Roman noblewoman (died 192)

Annia Fundania Faustina (died 192 CE) was a noble Roman woman who lived in the Roman Empire during the 2nd century AD. She was the paternal cousin of Roman Emperor Marcus Aurelius and his sister Annia Cornificia Faustina.

==Life==
Fundania Faustina was the daughter of the Roman consul Marcus Annius Libo and wife Fundania. Her brother was the younger Marcus Annius Libo who served as governor of Syria in 162. Fundania Faustina's maternal grandparents are inferred to be Lucius Fundanius Lamia Aelianus and his unknown wife; however her paternal grandparents are the Roman consul Marcus Annius Verus and Rupilia Faustina. She was born and raised in Rome.

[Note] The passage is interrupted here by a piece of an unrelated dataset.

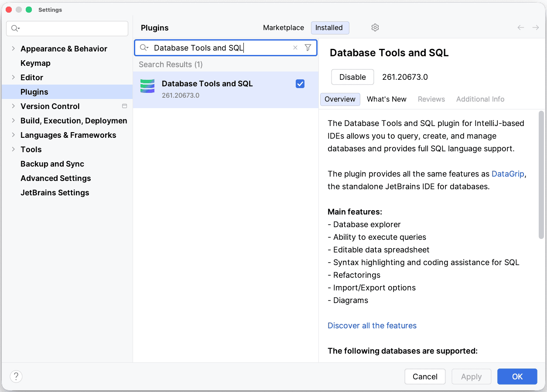Uncheck the Database Tools and SQL checkbox
The width and height of the screenshot is (547, 392).
pos(300,84)
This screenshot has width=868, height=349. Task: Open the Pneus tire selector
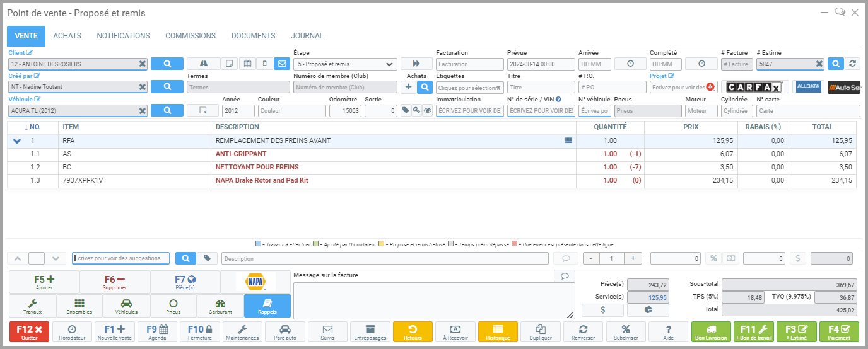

Through her paternal grandmother, she was related to the ruling Nerva–Antonine dynasty of the Roman Empire. Her paternal aunt was Empress Faustina the Elder (wife of Emperor Antoninus Pius and mother of Empress Faustina the Younger) and her paternal uncle was praetor Marcus Annius Verus (father of Emperor Marcus Aurelius, the paternal grandmother of Empress Lucilla and Emperor Commodus).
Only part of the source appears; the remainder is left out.